And so the funny thing is that my uncle and I also shared this funny
vulnerability to our shrinks. We didn't realize how terrible they were then.
We felt that we were freaks who didn't quite deserve to be part of the human
race: my uncle because of his homosexuality; and me because of this terrible
acne that I had. And we were fatherless, for all purposes, my uncle and I.
We each had a divorced dad who we weren't seeing much. And so we were very
vulnerable to this psychiatric authority, and only later did we both realize,
`Oh, my God, that was a monster that was trying to treat me.'

GROSS: My guest is Keith Fleming. He's written a new memoir called "The Boy
with the Thorn in His Side," and it's his coming-of-age story that includes
the year that he lived with his uncle, the writer Ed White, in New York.

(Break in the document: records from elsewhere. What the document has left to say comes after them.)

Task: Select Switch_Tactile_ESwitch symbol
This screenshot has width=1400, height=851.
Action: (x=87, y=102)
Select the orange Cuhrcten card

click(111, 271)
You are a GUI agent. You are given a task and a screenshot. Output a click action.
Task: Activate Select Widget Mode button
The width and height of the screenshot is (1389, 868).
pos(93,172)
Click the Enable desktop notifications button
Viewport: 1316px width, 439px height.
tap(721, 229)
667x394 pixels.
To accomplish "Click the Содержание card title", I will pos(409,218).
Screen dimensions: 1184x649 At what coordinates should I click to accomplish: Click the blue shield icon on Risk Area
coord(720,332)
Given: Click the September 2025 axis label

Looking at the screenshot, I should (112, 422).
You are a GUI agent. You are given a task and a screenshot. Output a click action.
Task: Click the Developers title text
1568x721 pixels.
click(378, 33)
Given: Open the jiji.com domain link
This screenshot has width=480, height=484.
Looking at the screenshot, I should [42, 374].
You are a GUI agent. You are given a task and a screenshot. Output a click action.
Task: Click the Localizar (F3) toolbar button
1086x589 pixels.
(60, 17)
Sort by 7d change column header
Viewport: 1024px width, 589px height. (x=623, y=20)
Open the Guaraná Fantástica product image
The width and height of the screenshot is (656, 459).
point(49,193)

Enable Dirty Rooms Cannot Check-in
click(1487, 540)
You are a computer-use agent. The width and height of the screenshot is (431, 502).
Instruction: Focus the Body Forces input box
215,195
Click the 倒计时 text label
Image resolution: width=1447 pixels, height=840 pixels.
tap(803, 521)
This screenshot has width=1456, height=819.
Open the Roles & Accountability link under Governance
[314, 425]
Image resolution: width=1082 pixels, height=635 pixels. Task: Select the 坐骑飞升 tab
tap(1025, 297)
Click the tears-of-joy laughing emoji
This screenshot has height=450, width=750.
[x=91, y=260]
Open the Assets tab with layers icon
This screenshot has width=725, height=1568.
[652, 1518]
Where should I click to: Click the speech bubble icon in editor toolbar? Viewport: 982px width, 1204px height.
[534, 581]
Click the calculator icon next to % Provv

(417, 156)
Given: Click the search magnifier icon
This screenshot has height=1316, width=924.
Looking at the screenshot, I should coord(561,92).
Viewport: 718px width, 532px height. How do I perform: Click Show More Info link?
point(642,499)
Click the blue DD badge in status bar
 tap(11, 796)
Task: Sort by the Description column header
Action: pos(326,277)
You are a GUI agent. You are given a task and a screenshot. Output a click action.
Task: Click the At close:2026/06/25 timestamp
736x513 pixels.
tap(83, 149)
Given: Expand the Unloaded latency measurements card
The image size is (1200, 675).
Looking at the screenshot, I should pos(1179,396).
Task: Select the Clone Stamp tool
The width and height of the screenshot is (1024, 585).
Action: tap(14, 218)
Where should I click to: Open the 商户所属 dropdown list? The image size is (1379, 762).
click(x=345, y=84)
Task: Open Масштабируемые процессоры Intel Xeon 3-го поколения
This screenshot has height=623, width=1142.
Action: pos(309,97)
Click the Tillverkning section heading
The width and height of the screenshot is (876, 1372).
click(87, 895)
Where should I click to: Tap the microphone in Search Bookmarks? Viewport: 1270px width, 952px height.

Ed White is now a celebrated novelist and biographer. Where was he in his
career when you came to live with him?

Mr. FLEMING: He was very early in it, and I think that's what makes it all
the more extraordinary that he was willing to take on a teen-age ward like me
because he was very poor. Where he was was a single novel of his had been
published, "Forgetting Elena," and it had sold only something like 300 copies,
though one of these copies had been read by Vladimir Nabokov, who happened to
be my uncle's favorite writer. And when Nabokov had been asked, `Who are the
two best American writers today?' Nabokov had replied, `John Updike and
Edmund White.'

That was wonderful, the praise from Nabokov, but my uncle was very poor in
1976 when I first came to live with him. In fact, he was earning his living
by ghostwriting a US history textbook.

GROSS: When you were a kid growing up, what did it mean to you that your
Uncle Ed was gay? How was that treated by your parents, your grandparents and
how did you see it?

Mr. FLEMING: Yeah. Well, I think that that's something that I found so
interesting to explore, as I was writing the early pages of the book, because
I think it's in writing that we sometimes think--my uncle will often say, `I
don't know what I think about something until I start writing about it.' And
I found myself remembering all of these things I hadn't been so conscious of.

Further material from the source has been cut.